Do this
Can you copy every one of the rows below word for word, leaving the pictures out?

-- start of Given data --

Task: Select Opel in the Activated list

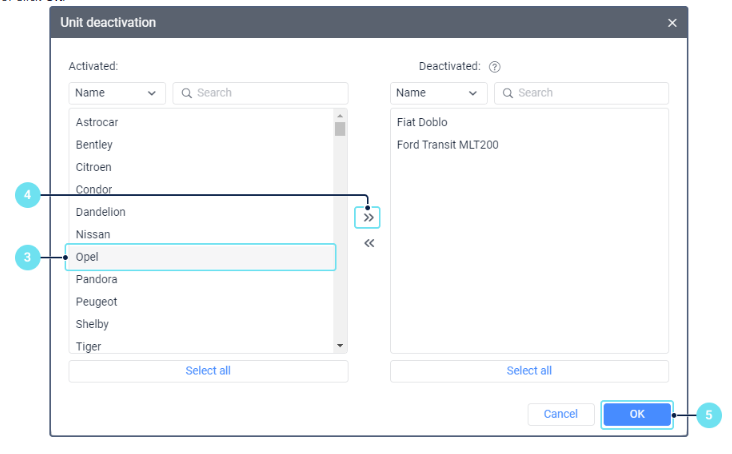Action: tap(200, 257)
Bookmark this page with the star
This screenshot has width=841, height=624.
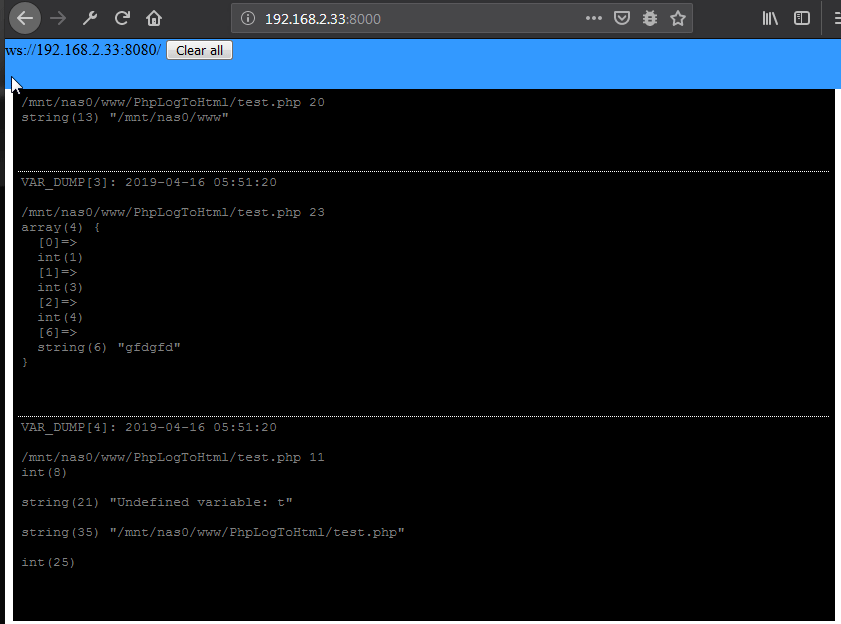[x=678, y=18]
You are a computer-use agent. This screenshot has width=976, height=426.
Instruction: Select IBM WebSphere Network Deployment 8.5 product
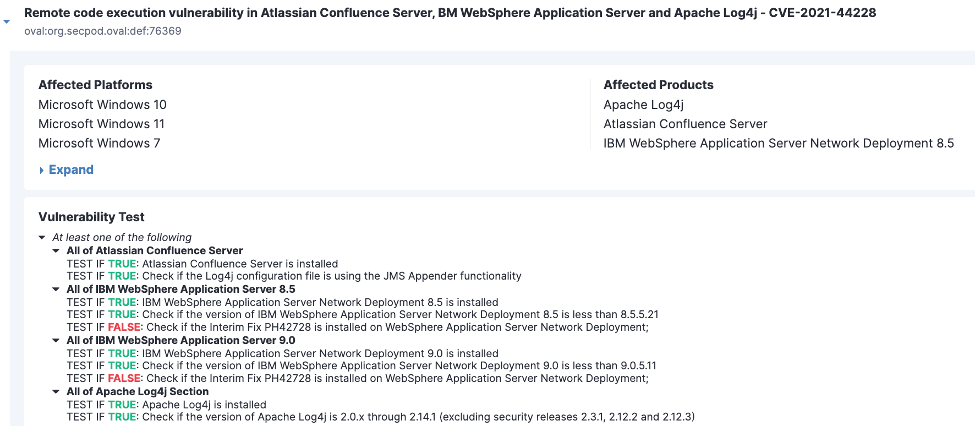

-- end of Given data --

Task response
Task: Select Opel in the Activated list

Action: tap(200, 257)
Bookmark this page with the star
This screenshot has width=841, height=624.
[x=678, y=18]
You are a computer-use agent. This screenshot has width=976, height=426.
Instruction: Select IBM WebSphere Network Deployment 8.5 product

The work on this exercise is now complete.